(Dataset excerpts)
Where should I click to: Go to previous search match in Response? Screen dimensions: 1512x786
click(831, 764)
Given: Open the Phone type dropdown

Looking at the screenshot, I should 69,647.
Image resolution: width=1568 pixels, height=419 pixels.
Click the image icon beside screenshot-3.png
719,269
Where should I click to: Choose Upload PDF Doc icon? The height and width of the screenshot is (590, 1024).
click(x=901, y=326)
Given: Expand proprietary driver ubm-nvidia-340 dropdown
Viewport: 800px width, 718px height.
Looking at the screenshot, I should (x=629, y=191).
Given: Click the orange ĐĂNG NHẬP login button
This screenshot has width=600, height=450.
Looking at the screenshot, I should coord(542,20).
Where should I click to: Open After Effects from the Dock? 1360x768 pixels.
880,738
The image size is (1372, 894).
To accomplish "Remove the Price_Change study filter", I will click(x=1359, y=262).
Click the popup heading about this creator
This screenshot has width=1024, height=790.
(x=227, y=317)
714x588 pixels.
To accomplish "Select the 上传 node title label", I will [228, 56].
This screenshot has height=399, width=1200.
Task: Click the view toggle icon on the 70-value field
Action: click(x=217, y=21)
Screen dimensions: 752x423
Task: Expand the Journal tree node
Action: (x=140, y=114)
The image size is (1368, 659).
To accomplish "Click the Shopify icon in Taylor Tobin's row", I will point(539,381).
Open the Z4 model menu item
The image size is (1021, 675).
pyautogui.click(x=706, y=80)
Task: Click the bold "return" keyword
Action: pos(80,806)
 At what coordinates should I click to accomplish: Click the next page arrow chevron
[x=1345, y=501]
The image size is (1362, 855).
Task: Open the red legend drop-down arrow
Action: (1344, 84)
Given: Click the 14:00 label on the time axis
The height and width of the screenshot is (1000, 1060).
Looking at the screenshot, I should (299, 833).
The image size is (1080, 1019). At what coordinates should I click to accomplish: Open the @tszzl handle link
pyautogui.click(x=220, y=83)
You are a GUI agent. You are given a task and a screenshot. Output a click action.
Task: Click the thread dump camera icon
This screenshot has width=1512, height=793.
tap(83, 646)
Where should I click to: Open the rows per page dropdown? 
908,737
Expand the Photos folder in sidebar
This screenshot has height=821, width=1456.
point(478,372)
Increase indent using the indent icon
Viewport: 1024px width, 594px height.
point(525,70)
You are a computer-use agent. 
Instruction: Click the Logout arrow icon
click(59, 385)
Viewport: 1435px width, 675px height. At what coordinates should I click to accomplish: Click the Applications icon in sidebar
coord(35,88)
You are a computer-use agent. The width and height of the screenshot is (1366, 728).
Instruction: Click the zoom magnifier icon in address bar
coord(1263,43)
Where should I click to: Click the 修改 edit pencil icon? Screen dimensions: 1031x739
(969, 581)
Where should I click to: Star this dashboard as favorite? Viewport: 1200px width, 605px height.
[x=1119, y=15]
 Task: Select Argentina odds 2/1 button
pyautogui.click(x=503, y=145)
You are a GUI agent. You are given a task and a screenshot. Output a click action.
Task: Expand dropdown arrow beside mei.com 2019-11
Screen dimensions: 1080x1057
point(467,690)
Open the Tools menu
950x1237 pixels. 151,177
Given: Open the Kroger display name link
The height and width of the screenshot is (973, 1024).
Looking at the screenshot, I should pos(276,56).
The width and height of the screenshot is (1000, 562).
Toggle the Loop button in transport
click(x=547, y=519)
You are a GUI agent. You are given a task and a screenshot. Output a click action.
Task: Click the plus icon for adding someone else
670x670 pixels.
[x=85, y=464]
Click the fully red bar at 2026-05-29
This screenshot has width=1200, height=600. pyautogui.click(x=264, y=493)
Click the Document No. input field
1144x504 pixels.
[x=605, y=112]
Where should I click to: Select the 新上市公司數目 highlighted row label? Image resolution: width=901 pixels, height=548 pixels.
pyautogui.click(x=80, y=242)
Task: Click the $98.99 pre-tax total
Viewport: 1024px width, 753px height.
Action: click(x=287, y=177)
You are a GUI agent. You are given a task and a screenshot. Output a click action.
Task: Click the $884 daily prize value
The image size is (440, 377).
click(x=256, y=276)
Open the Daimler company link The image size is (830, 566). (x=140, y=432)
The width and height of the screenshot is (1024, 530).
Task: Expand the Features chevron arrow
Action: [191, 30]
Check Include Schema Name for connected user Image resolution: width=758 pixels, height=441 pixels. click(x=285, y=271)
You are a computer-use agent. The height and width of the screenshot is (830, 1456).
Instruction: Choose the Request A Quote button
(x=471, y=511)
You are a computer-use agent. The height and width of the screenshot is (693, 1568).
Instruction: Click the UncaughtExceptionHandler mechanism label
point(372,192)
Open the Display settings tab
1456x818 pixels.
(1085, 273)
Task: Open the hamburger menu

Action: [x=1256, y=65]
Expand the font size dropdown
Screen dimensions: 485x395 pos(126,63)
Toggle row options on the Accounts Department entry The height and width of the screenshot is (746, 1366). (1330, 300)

*Task instructions*
Please return only the lines above, starting at the line that has "Toggle the Loop button in transport" and ending at the line that has "is (693, 1568).", keeping both and leaving each one unchanged.

*Reply to the task*
Toggle the Loop button in transport
click(x=547, y=519)
You are a GUI agent. You are given a task and a screenshot. Output a click action.
Task: Click the plus icon for adding someone else
670x670 pixels.
[x=85, y=464]
Click the fully red bar at 2026-05-29
This screenshot has width=1200, height=600. pyautogui.click(x=264, y=493)
Click the Document No. input field
1144x504 pixels.
[x=605, y=112]
Where should I click to: Select the 新上市公司數目 highlighted row label? Image resolution: width=901 pixels, height=548 pixels.
pyautogui.click(x=80, y=242)
Task: Click the $98.99 pre-tax total
Viewport: 1024px width, 753px height.
Action: click(x=287, y=177)
You are a GUI agent. You are given a task and a screenshot. Output a click action.
Task: Click the $884 daily prize value
The image size is (440, 377).
click(x=256, y=276)
Open the Daimler company link The image size is (830, 566). (x=140, y=432)
The width and height of the screenshot is (1024, 530).
Task: Expand the Features chevron arrow
Action: [191, 30]
Check Include Schema Name for connected user Image resolution: width=758 pixels, height=441 pixels. click(x=285, y=271)
You are a computer-use agent. The height and width of the screenshot is (830, 1456).
Instruction: Choose the Request A Quote button
(x=471, y=511)
You are a computer-use agent. The height and width of the screenshot is (693, 1568).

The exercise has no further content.